Passage to read:
I found this pretty mechanical without a great deal of sparkle but I was held up for a time after having got the last two letters of 18a wrong which gave me problems with 13d. Do let us know how you got on and what you thought.

If you click on any of the areas showing ‘Click here!’ you’ll see the actual answer so try not to do it by accident.

Across Clues

1a Foresee resistance after Putin’s first order (7)
PREDICT – the abbreviation for electrical resistance follows the first letter of Putin. Then we need an order or decree.

5a The Entertainer, for example, almost perfectly jolly (7)
PLAYFUL – what The Entertainer is an example of is followed by an adverb meaning perfectly (as in ‘you know perfectly well’) without its final letter (almost).

9a Old girlfriend given diamonds (5)
DATED – someone you go out with followed by D(iamonds).

10a Matches — each golfer is after a decent score (9)
PARALLELS – a word meaning each or every and the surname of a South African golfer come after a decent score on the golf course.

11a Forced frail cat I upset to eat one (10)
ARTIFICIAL – forced here means feigned (like an insincere smile). It’s an anagram (upset) of FRAIL CAT I containing (to eat) the Roman numeral for one.

12a Stable bank, by the sound of it (4)
SURE – an adjective meaning stable or solid sounds (to some ears) like a bank or waterside.

14a Liberty‘s desire for some Scotch? (12)
INDEPENDENCE – double definition, although pretty much the same definition twice. When I was at school I was told that Scotch was never to be used to mean Scots and Chambers says this usage is regarded as incorrect by many – so presumably that’s the reason for the question mark. We’ll know in a few weeks whether this desire is to be fulfilled.

18a Building prisoner’s training in to get released (12)
CONSTRUCTING – start with a slang word for prisoner and follow this with a present participle meaning training or teaching without the leading IN.

21a Head‘s idle (4)
LOAF – double definition, the first an informal word for head coming from rhyming slang (**** of bread).

22a Work attitude creates hostility (10)
OPPOSITION – a charade of the abbreviation for an artistic work and an attitude or stance.

25a Youngsters get a sneer when dressed up (9)
TEENAGERS – an anagram (when dressed up) of GET A SNEER.

Supplied information:
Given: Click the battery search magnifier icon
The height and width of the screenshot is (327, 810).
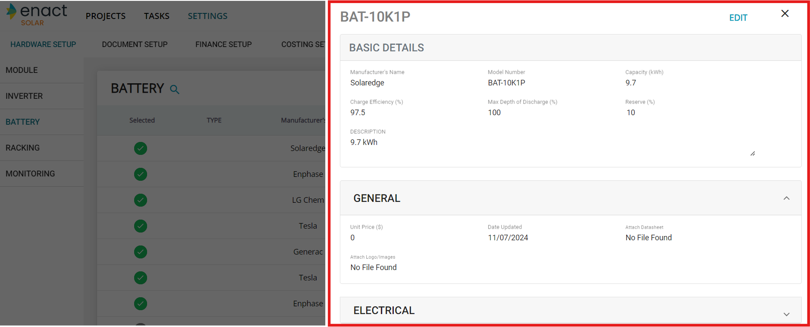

Task details: In the crossword hints, which word does the hint for 11a say "forced" means?

Result of the exercise: Feigned, as in an insincere smile.